*** Opening of Data ***

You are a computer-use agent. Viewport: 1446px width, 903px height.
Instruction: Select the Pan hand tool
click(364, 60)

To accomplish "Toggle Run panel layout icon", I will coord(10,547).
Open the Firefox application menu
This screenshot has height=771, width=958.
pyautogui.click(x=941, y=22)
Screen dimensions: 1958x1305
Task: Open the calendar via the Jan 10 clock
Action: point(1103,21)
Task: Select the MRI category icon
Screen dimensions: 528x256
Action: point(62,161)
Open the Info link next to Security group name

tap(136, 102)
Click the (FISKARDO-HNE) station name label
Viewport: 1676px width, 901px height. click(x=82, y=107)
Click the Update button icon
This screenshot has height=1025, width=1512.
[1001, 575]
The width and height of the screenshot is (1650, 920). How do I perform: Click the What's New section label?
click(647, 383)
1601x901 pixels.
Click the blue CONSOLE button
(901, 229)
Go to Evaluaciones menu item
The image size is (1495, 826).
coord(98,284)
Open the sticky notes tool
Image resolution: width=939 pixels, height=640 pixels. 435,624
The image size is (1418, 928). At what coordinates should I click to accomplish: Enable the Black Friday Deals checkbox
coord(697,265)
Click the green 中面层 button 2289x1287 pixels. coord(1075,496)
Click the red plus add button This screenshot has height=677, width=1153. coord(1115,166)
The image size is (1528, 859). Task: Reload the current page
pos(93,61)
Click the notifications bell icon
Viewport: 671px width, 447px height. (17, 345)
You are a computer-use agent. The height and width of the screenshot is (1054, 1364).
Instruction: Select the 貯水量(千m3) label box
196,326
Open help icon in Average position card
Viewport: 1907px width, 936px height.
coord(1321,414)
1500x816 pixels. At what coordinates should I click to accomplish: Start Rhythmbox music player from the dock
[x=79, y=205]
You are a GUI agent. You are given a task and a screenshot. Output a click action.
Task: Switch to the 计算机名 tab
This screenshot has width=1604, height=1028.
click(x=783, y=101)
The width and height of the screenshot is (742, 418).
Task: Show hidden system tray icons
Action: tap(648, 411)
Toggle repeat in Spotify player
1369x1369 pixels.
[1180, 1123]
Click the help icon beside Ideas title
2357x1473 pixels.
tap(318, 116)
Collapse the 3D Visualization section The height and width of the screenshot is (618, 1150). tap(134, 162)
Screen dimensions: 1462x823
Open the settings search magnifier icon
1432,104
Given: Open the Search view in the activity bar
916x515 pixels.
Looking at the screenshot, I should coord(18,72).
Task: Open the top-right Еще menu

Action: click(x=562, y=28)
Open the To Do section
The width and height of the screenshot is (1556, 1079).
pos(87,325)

*** Close of Data ***

_Description of the task_. The full set of records above must be retyped exactly.

_Answer space_.
You are a computer-use agent. Viewport: 1446px width, 903px height.
Instruction: Select the Pan hand tool
click(364, 60)

To accomplish "Toggle Run panel layout icon", I will coord(10,547).
Open the Firefox application menu
This screenshot has height=771, width=958.
pyautogui.click(x=941, y=22)
Screen dimensions: 1958x1305
Task: Open the calendar via the Jan 10 clock
Action: point(1103,21)
Task: Select the MRI category icon
Screen dimensions: 528x256
Action: point(62,161)
Open the Info link next to Security group name

tap(136, 102)
Click the (FISKARDO-HNE) station name label
Viewport: 1676px width, 901px height. click(x=82, y=107)
Click the Update button icon
This screenshot has height=1025, width=1512.
[1001, 575]
The width and height of the screenshot is (1650, 920). How do I perform: Click the What's New section label?
click(647, 383)
1601x901 pixels.
Click the blue CONSOLE button
(901, 229)
Go to Evaluaciones menu item
The image size is (1495, 826).
coord(98,284)
Open the sticky notes tool
Image resolution: width=939 pixels, height=640 pixels. 435,624
The image size is (1418, 928). At what coordinates should I click to accomplish: Enable the Black Friday Deals checkbox
coord(697,265)
Click the green 中面层 button 2289x1287 pixels. coord(1075,496)
Click the red plus add button This screenshot has height=677, width=1153. coord(1115,166)
The image size is (1528, 859). Task: Reload the current page
pos(93,61)
Click the notifications bell icon
Viewport: 671px width, 447px height. (17, 345)
You are a computer-use agent. The height and width of the screenshot is (1054, 1364).
Instruction: Select the 貯水量(千m3) label box
196,326
Open help icon in Average position card
Viewport: 1907px width, 936px height.
coord(1321,414)
1500x816 pixels. At what coordinates should I click to accomplish: Start Rhythmbox music player from the dock
[x=79, y=205]
You are a GUI agent. You are given a task and a screenshot. Output a click action.
Task: Switch to the 计算机名 tab
This screenshot has width=1604, height=1028.
click(x=783, y=101)
The width and height of the screenshot is (742, 418).
Task: Show hidden system tray icons
Action: tap(648, 411)
Toggle repeat in Spotify player
1369x1369 pixels.
[1180, 1123]
Click the help icon beside Ideas title
2357x1473 pixels.
tap(318, 116)
Collapse the 3D Visualization section The height and width of the screenshot is (618, 1150). tap(134, 162)
Screen dimensions: 1462x823
Open the settings search magnifier icon
1432,104
Given: Open the Search view in the activity bar
916x515 pixels.
Looking at the screenshot, I should coord(18,72).
Task: Open the top-right Еще menu

Action: click(x=562, y=28)
Open the To Do section
The width and height of the screenshot is (1556, 1079).
pos(87,325)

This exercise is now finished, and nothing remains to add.